Mr Kelly, a former Coalition MP, quit the party after coming under fire for his views about the virus, and specifically mentioned ivermectin as a factor in defecting to the crossbench. He also lashed the YouTube decision.

“We have foreign tech billionaires censoring what Australians can hear,” he wrote on his Telegram channel.

Mr Kelly, who has been removed or restricted from Facebook and Twitter, claimed “big tech” was “controlling and censoring the media”.

TND contacted News Corp for comment, but did not immediately receive a response.

In a statement on its website, Sky News Australia confirmed the suspension, saying it came after “a review of old uploaded videos”.

“Sky News Australia acknowledges YouTube’s right to enforce its policies and looks forward to continuing to publish its popular news and analysis content back to its audience of 1.85 million YouTube subscribers shortly,” it said.

“We support broad discussion and debate on a wide range of topics and perspectives which is vital to any democracy. We take our commitment to meeting editorial and community expectations seriously.”

Sky also said it “expressly rejects that any host has ever denied the existence of COVID-19 as was implied, and no such videos were ever published or removed”.

However, in a separate editorial published to Sky’s website, the channel’s digital editor Jack Houghton called the YouTube ban “a disturbing attack on the ability to think freely”.

YouTube wouldn’t confirm which videos had been removed, but Houghton said they were “debates around whether masks were effective and whether lockdowns were justified when considering their adverse health outcomes”.

He noted scientific advice on both points had shifted during the COVID outbreak, and argued “in a pandemic the flow of information changes rapidly”.

YouTube defended its decision, saying it applies policies “equally for everyone regardless of uploader”.

People visit a mass vaccination centre to receive a Covid-19 vaccine in Melbourne on April 21, 2021

Sky said the videos in question were about masks and lockdowns. Photo: AAP

“We have clear and established COVID-19 medical misinformation policies based on local and global health authority guidance, to prevent the spread of COVID-19 misinformation that could cause real-world harm,” the YouTube spokesperson said.

Bigger online audience than main commercial networks

Despite a relatively small television audience on Foxtel, Sky News Australia has one of the biggest YouTube channels in the country, with 1.86 million subscribers.

By comparison, ABC News has 1.42 million, 9 News Australia 767,000 and 7 News Australia 542,000.

Sky News Australia’s YouTube videos regularly rack up hundreds of thousands or even millions of views.

YouTube’s community standards system sees a channel permanently deleted if it receives three ‘strikes’ within a 90-day period.

A warning is given for a “first violation”, the standards set out.
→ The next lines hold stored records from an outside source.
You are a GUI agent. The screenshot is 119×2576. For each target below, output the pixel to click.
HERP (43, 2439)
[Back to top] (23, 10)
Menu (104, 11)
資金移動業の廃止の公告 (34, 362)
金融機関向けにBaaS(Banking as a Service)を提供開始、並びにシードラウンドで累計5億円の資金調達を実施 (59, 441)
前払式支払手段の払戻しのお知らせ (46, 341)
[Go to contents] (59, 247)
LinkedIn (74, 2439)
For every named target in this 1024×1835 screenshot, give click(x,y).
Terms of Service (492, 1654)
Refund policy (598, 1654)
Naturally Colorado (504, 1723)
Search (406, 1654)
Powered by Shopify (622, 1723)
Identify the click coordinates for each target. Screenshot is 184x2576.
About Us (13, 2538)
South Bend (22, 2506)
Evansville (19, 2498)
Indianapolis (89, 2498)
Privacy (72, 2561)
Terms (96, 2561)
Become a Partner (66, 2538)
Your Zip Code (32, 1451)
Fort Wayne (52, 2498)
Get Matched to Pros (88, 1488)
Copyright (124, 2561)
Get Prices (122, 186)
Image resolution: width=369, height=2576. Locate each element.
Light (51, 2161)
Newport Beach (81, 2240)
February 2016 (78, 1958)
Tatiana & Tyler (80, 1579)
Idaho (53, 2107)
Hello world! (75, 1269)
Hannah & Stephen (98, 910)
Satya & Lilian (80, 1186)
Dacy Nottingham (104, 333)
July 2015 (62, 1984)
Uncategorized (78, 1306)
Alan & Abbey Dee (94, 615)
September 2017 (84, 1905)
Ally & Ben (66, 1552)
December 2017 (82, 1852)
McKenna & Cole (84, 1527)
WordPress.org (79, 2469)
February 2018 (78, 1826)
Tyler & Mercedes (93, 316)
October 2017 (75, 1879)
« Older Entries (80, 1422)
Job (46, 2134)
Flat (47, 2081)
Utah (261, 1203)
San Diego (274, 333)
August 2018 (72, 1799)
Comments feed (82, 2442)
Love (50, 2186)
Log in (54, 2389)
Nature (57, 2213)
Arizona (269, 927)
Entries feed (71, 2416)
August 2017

But a strike is issued if “your content doesn’t follow our policies for a second time”.

YouTube’s internal policies don’t allow videos that share medical misinformation about COVID, including those that contradict local health advice on treatments, preventions, transmission or social distancing.

The YouTube sting comes after Sky host Alan Jones was dropped from his column in News Corp’s Daily Telegraph and criticised by former 2GB Radio colleague Ray Hadley following controversial comments on lockdowns and the pandemic.

Sky News Australia also posted a correction on its website last month, following a segment where Jones interviewed Mr Kelly about the COVID pandemic and death rates in the United Kingdom.

Jones gave an on-air correction during his show on July 19.

Also on Sunday, Sky News Australia expanded with a new free-to-air offering in regional parts of the country through WIN and Southern Cross.